Потом посылала к нему всех лучших современных врачей и хирургов.

Каждую неделю читала я, как он умирает, и надеялась, и верила чуду, что, может быть, на этот раз он не умрет.

Нет. Умер! Умер!

Живой человек один раз умирает, а этот вечно, вечно.

И стонало сердце мое, и не могла я готовить уроков. А утром… Сами знаете, что бывает утром с человеком, который не приготовил урока!

И вот наконец я додумалась. Решила идти к Толстому, просить, чтобы он спас князя Андрея. Пусть даже женит его на Наташе, даже на это иду, даже на это! – только бы не умирал!

Спросила гувернантку – может ли автор изменить что-нибудь в уже напечатанном произведении. Та ответила, что как будто может, что авторы иногда для нового издания делают исправления.

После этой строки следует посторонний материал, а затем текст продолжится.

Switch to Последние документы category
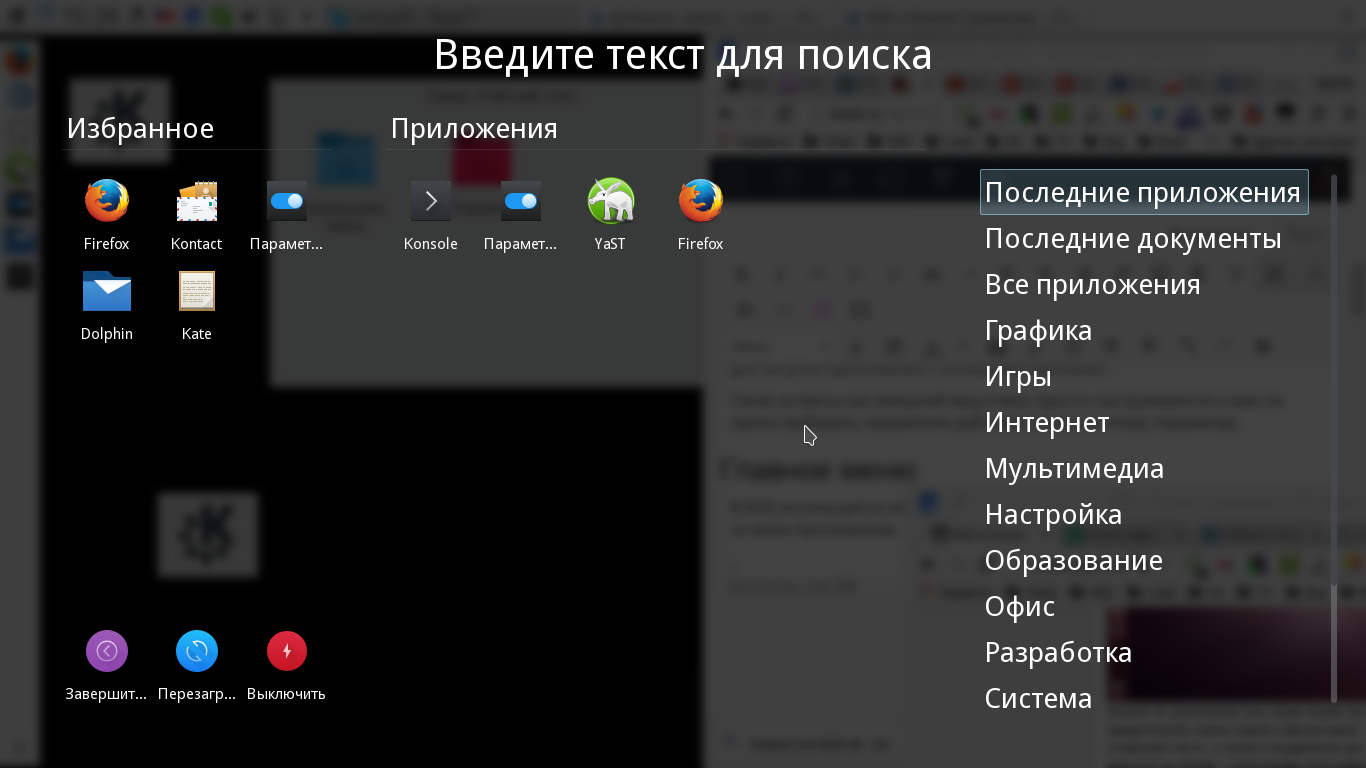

Посоветовалась с сестрой. Та сказала, что к писателю нужно идти непременно с его карточкой и просить подписать, иначе он и разговаривать не станет, да и вообще с несовершеннолетними они не говорят.

Было очень жутко.

Исподволь узнавала, где Толстой живет. Говорили разное – то, что в Хамовниках, то, что будто уехал из Москвы, то, что на днях уезжает.

Купила портрет. Стала обдумывать, что скажу. Боялась – не заплакать бы. От домашних свое намерение скрывала – осмеют.

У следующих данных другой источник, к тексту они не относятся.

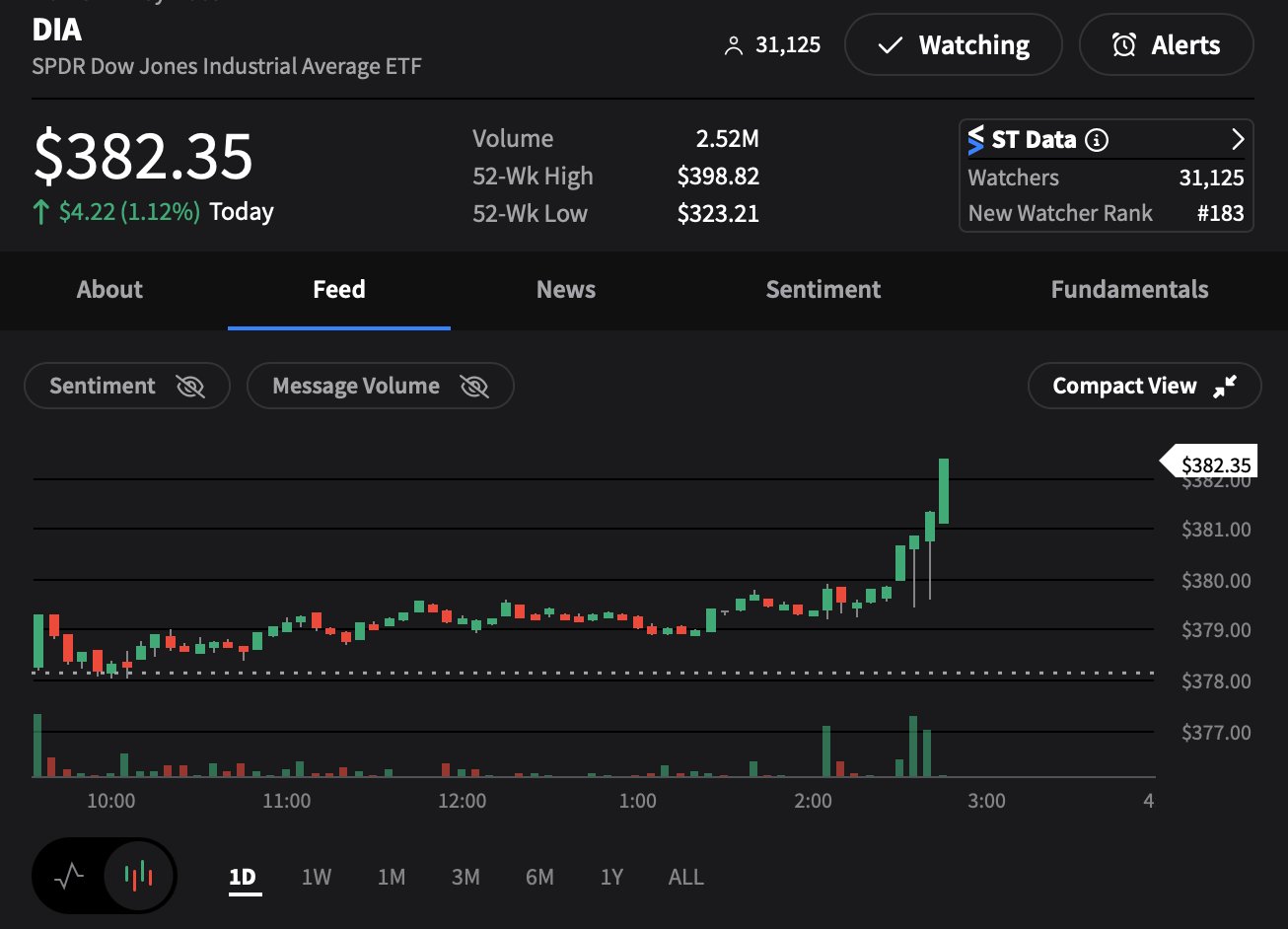This screenshot has height=929, width=1288.
Task: Click the Stocktwits logo in ST Data panel
Action: 978,139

Наконец решилась. Приехали какие-то родственники, в доме поднялась суетня – время удобное. Я сказала старой няньке, чтобы она проводила меня "к подруге за уроками", и пошла.

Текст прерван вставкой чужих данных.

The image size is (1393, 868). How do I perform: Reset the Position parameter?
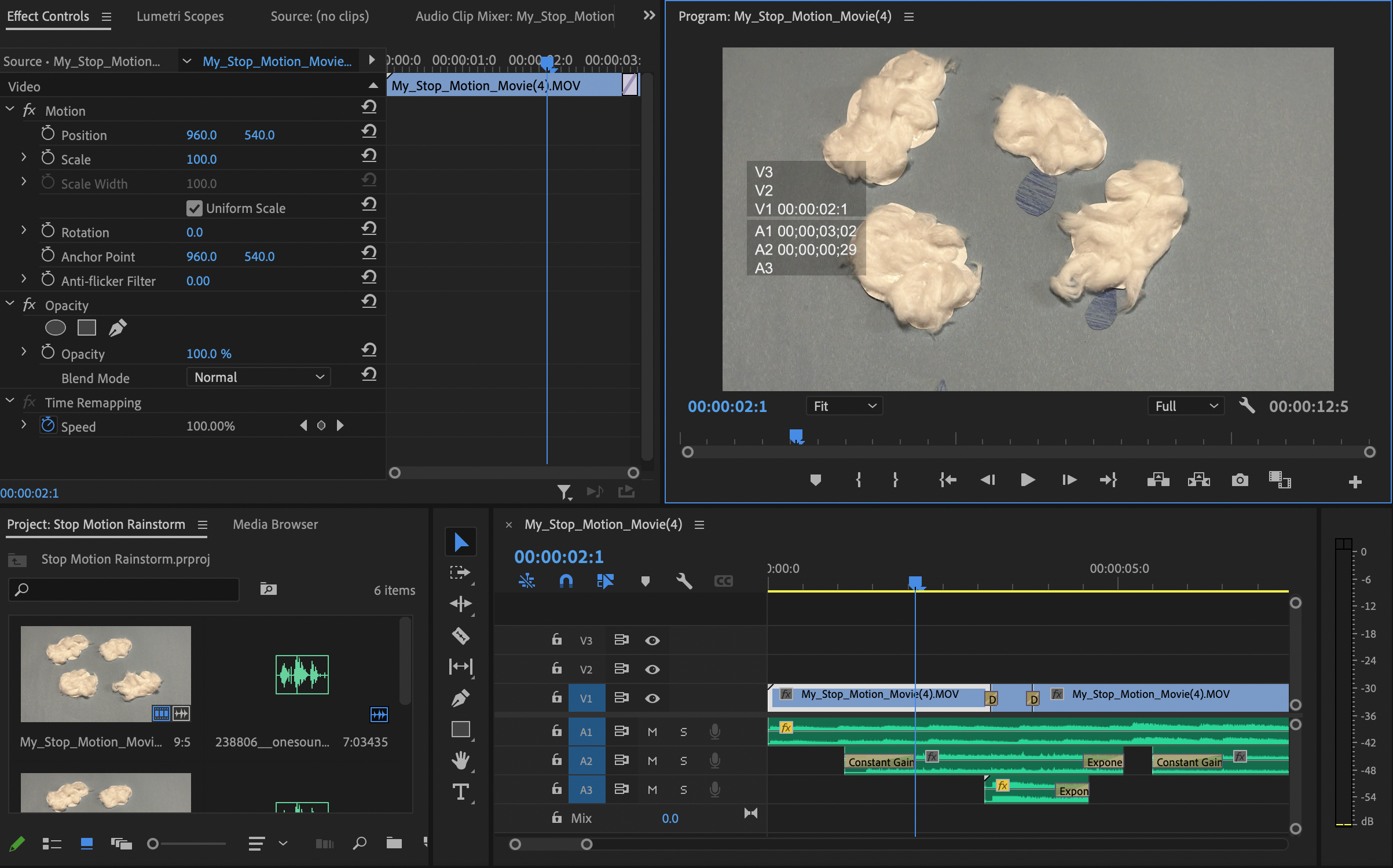coord(369,132)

Толстой был дома. Те несколько минут, которые пришлось прождать в передней, были слишком коротки, чтобы я успела удрать, да и перед нянькой было неловко.

Помню, мимо меня прошла полная барышня, что-то напевая. Это меня окончательно смутило. Идет так просто, да еще напевает и не боится. Я думала, что в доме Толстого все ходят на цыпочках и говорят шепотом.

Наконец – он. Он был меньше ростом, чем я ждала. Посмотрел на няньку, на меня. Я протянула карточку и, выговаривая от страха "л" вместо "р", пролепетала:

– Вот, плосили фотоглафию подписать.

Он сейчас же взял ее у меня из рук и ушел в другую комнату.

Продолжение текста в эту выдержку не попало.